● 節選文本:
當python遇上echarts（一）了解基本知識

實戰促練

通過一個小專案，繪制折線圖，餅圖，柱狀圖，圓弧餅圖，詞云圖等

一、示例

import requests
from bs4 import BeautifulSoup
import json,re
from pyecharts import options as opts
from pyecharts.charts import Bar,Line


url_search = 'https://c.y.qq.com/soso/fcgi-bin/client_search_cp?'
headers = {
    'user-agent':'Mozilla/5.0 (Windows NT 10.0; Win64; x64) AppleWebKit/537.36 (KHTML, like Gecko) Chrome/88.0.4324.150 Safari/537.36',
    'referer':'https://y.qq.com/',
    'origin':'https://y.qq.com'
}

params_str = '''
    ct: 24
    qqmusic_ver: 1298
    new_json: 1
    remoteplace: txt.yqq.song
    searchid: 65264922900538759
    t: 0
    aggr: 1
    cr: 1
    catZhida: 1
    lossless: 0
    flag_qc: 0
    p: 1
    n: 10
    w: 林俊杰
    g_tk_new_20200303: 5381
    g_tk: 5381
    loginUin: 0
    hostUin: 0
    format: json
    inCharset: utf8
    outCharset: utf-8
    notice: 0
    platform: yqq.json
    needNewCode: 0
'''

def switch_to_dict(params_str):
    params = {}
    p = params_str.replace('\n',',').replace(' ','')
    p_l = p.split(',')
    for i in p_l:
        if i:
            i = i.split(':')

● 提供資料:
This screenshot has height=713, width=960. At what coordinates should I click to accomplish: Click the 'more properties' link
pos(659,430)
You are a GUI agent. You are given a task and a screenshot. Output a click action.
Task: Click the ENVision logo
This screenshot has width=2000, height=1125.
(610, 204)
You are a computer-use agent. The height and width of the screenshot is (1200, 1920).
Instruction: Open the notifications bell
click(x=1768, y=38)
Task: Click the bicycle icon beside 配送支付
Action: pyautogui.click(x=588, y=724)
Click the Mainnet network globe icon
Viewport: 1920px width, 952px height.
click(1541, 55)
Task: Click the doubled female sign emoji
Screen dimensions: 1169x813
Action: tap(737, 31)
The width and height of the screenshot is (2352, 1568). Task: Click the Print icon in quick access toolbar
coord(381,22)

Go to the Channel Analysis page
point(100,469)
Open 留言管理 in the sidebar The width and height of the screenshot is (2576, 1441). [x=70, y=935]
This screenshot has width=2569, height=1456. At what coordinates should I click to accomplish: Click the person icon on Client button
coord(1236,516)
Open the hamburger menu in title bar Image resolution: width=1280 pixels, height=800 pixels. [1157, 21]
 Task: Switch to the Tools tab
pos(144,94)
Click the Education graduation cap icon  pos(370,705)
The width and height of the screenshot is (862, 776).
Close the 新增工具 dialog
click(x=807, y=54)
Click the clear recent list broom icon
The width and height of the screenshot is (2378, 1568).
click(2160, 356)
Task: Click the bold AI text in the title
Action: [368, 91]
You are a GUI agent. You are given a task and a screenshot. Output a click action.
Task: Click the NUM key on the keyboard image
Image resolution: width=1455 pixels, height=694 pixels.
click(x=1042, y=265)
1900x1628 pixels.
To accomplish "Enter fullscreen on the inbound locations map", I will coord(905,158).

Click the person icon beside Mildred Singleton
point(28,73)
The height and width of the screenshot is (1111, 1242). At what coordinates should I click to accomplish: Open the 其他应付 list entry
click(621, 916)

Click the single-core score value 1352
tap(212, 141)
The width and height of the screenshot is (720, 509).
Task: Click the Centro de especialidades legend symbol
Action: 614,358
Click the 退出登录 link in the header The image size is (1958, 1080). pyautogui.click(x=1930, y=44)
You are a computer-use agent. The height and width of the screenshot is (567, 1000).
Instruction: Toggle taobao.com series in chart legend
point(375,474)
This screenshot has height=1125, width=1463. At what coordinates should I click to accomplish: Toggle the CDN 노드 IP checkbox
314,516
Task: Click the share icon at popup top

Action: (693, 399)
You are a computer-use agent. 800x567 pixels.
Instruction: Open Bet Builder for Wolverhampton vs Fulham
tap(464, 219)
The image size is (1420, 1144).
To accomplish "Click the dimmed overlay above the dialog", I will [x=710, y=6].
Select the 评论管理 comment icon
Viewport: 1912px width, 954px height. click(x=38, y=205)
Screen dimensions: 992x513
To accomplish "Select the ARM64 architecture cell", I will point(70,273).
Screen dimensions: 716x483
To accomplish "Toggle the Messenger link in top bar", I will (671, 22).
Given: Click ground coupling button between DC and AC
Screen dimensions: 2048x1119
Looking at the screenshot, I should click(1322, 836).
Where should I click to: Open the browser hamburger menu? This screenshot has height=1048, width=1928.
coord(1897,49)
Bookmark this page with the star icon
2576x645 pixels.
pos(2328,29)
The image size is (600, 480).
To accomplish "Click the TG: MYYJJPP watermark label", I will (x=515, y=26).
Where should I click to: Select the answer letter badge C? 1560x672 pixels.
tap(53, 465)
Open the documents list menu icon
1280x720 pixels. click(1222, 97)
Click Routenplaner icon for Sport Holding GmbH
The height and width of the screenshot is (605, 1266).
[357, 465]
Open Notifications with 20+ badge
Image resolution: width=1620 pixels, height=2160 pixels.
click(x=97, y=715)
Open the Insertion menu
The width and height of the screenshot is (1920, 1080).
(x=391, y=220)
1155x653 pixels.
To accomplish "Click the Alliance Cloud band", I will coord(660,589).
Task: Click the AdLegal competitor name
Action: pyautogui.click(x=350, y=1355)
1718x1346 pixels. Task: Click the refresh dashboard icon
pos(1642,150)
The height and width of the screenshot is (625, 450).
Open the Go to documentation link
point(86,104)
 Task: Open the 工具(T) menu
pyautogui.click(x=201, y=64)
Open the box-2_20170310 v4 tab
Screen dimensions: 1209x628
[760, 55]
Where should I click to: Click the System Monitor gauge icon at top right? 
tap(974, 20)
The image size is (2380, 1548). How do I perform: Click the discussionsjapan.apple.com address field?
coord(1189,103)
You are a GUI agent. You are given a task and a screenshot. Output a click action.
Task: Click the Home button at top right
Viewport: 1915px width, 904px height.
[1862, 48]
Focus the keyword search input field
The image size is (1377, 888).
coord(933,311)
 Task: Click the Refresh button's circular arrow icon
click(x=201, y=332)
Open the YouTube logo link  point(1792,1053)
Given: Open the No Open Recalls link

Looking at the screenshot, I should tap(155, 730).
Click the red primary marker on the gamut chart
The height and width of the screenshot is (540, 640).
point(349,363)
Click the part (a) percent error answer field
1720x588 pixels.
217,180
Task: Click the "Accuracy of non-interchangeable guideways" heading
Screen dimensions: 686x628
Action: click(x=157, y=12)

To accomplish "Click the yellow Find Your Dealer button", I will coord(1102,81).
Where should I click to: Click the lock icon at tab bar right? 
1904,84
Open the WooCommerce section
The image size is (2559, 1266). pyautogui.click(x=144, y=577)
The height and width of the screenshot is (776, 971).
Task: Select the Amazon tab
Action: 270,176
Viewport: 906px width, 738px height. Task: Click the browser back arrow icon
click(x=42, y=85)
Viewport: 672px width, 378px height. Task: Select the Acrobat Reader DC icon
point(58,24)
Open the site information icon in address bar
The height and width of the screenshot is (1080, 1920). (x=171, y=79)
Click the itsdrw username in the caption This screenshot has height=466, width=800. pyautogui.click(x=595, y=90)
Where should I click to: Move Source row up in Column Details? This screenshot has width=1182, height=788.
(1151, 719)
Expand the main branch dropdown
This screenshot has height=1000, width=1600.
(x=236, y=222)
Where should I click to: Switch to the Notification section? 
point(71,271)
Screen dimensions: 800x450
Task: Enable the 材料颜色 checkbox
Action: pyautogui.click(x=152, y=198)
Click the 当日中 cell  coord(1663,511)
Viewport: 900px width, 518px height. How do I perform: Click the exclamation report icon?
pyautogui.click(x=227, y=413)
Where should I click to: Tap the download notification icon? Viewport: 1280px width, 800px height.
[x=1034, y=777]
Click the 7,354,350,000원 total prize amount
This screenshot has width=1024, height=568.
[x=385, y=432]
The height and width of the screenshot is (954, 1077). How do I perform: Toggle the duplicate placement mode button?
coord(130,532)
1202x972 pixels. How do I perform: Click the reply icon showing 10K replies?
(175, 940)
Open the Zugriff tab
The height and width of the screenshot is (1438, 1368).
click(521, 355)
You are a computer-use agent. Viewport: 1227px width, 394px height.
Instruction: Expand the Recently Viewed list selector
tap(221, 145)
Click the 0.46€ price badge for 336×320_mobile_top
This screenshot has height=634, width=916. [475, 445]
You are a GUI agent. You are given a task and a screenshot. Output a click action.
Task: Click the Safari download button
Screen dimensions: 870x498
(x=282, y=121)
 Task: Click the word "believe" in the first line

● 任務說明:
將這篇關於 python 搭配 echarts 繪圖的節選文本從頭到尾逐字抄錄，不做任何改動。 上面的資料列取自另一個來源。

● 輸出結果:
當python遇上echarts（一）了解基本知識

實戰促練

通過一個小專案，繪制折線圖，餅圖，柱狀圖，圓弧餅圖，詞云圖等

一、示例

import requests
from bs4 import BeautifulSoup
import json,re
from pyecharts import options as opts
from pyecharts.charts import Bar,Line


url_search = 'https://c.y.qq.com/soso/fcgi-bin/client_search_cp?'
headers = {
    'user-agent':'Mozilla/5.0 (Windows NT 10.0; Win64; x64) AppleWebKit/537.36 (KHTML, like Gecko) Chrome/88.0.4324.150 Safari/537.36',
    'referer':'https://y.qq.com/',
    'origin':'https://y.qq.com'
}

params_str = '''
    ct: 24
    qqmusic_ver: 1298
    new_json: 1
    remoteplace: txt.yqq.song
    searchid: 65264922900538759
    t: 0
    aggr: 1
    cr: 1
    catZhida: 1
    lossless: 0
    flag_qc: 0
    p: 1
    n: 10
    w: 林俊杰
    g_tk_new_20200303: 5381
    g_tk: 5381
    loginUin: 0
    hostUin: 0
    format: json
    inCharset: utf8
    outCharset: utf-8
    notice: 0
    platform: yqq.json
    needNewCode: 0
'''

def switch_to_dict(params_str):
    params = {}
    p = params_str.replace('\n',',').replace(' ','')
    p_l = p.split(',')
    for i in p_l:
        if i:
            i = i.split(':')